Le monarque anglais s’empressa d’envoyer complimenter les hôtes illustres que les ouragans amenaient inopinément auprès de lui, et les invita à venir à Windsor où il allait les attendre. Philippe partit le premier et fut reçu avec la plus grande solennité et les démonstrations les plus cordiales. Jeanne arriva quelques jours après, mais ses caprices et son humeur lugubre étonnèrent la Cour et donnèrent lieu aux plus tristes commentaires.

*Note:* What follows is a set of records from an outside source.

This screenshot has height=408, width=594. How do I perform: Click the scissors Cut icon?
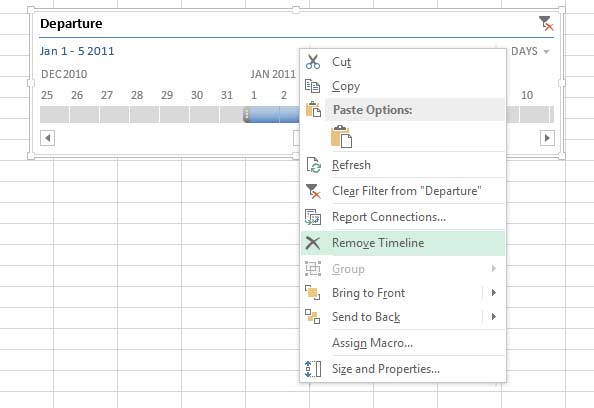[x=313, y=62]
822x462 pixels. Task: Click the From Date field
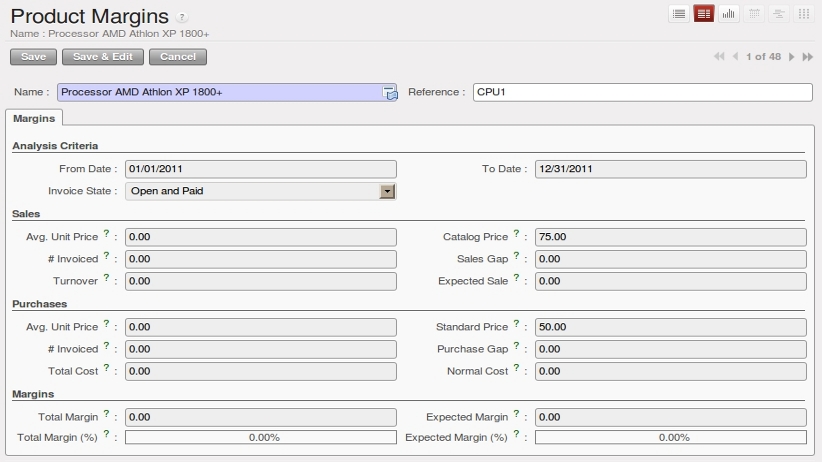(x=261, y=169)
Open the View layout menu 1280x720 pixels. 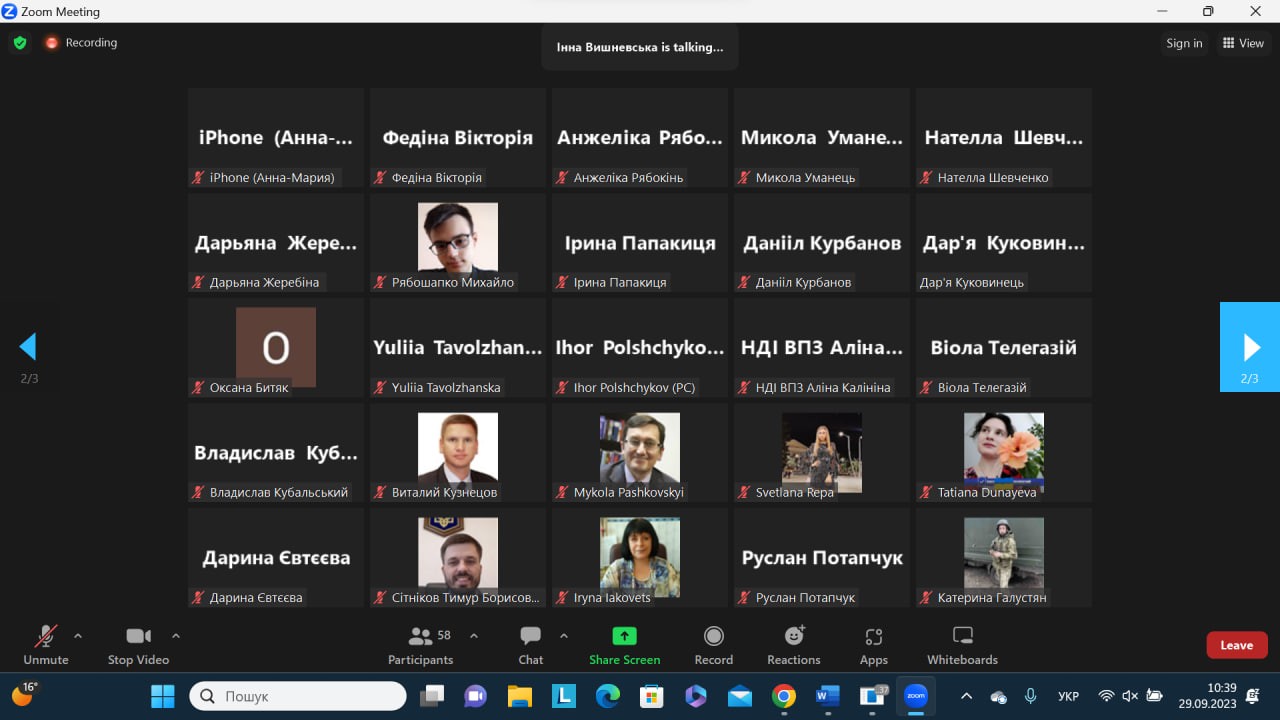[x=1243, y=43]
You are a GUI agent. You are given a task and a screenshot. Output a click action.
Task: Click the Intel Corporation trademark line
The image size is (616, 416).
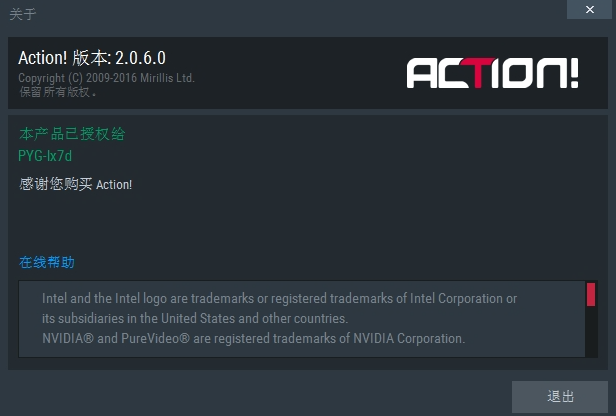[x=279, y=299]
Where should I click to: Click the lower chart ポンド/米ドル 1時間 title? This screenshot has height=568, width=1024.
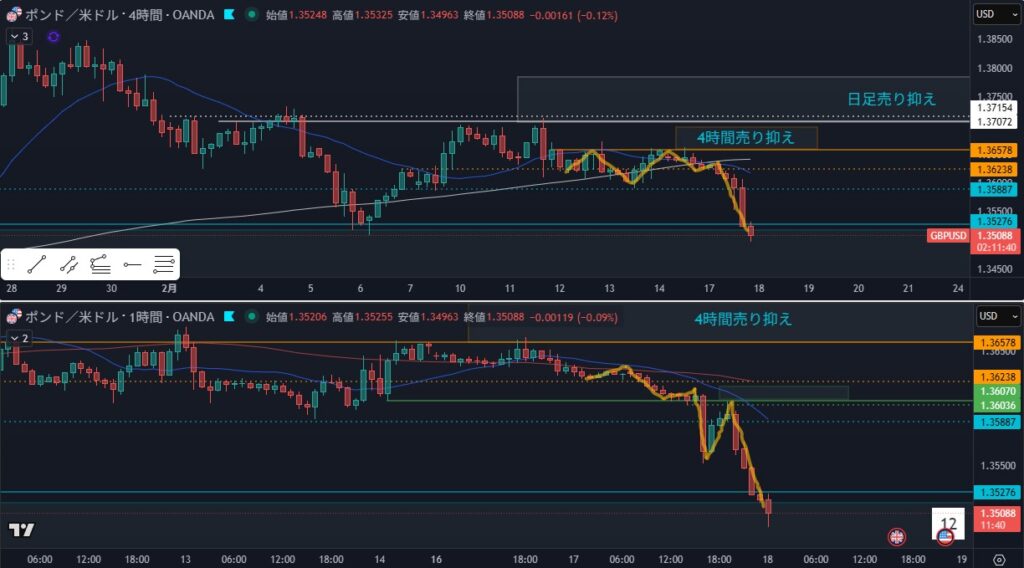(x=110, y=317)
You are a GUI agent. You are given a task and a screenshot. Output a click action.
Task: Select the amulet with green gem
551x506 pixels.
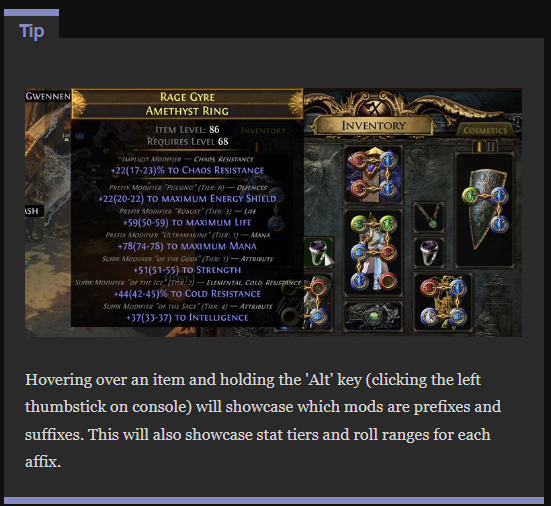coord(429,217)
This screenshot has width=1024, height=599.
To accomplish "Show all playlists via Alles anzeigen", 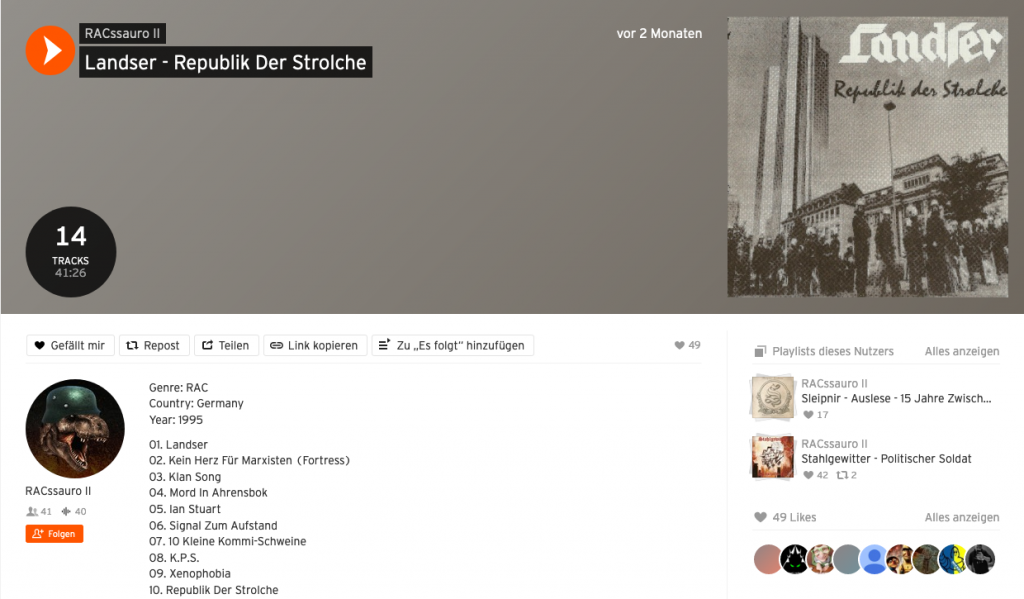I will tap(961, 351).
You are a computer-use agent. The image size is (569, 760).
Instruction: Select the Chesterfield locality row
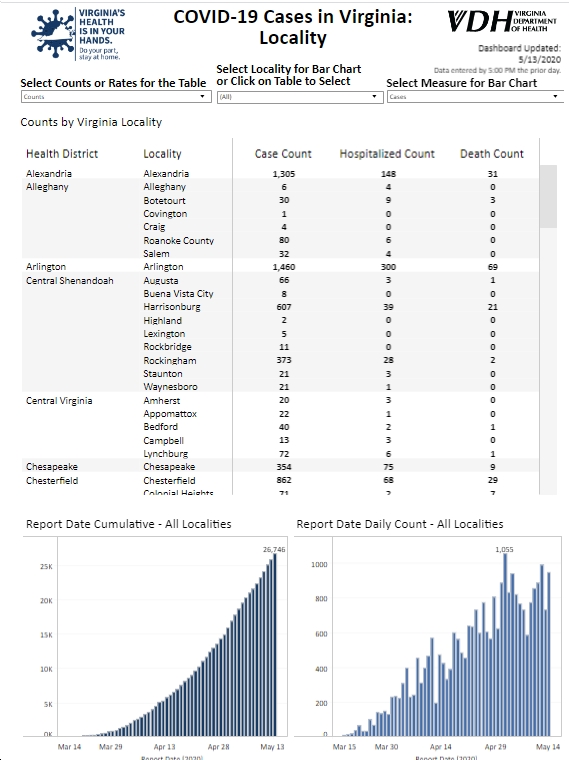[280, 480]
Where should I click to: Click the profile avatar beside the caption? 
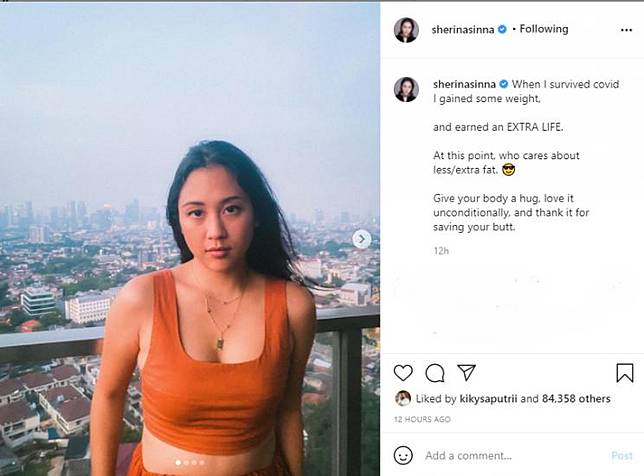pyautogui.click(x=406, y=89)
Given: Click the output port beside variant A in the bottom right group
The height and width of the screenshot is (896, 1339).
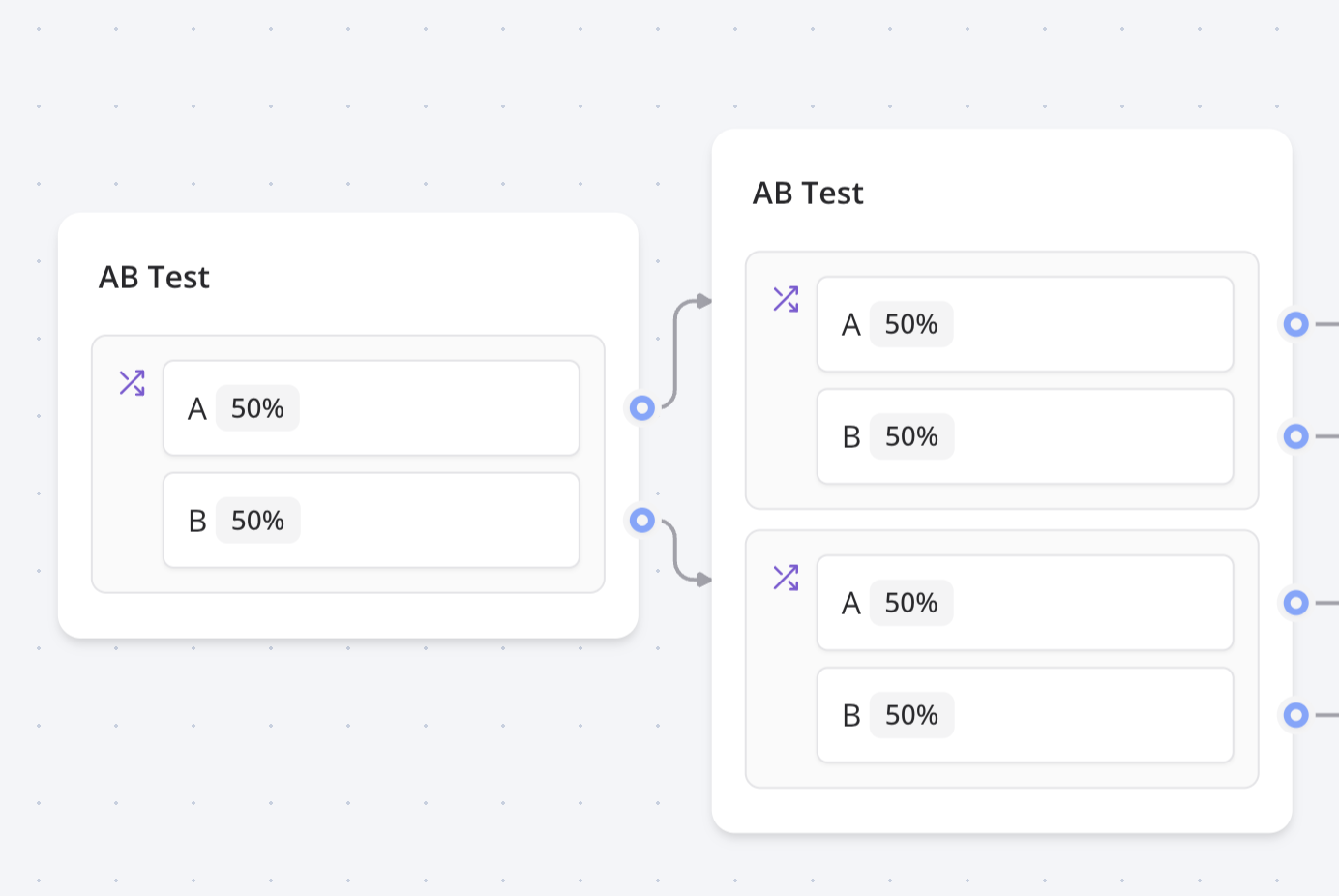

Vainement fut-elle comblée de tous les témoignages de tendresse et de sollicitude par sa sœur Catherine, mariée à l’héritier du trône ; rien ne put la distraire de son morne accablement, et sans se préoccuper du mécontentement de son mari non plus que de l’impression qu’elle laisserait en Angleterre, elle se retira brusquement à Falmouth malgré tout ce qu’on put tenter pour la retenir, « n’aimant, disent les correspondances contemporaines, que les appartemens les plus sombres et la solitude. »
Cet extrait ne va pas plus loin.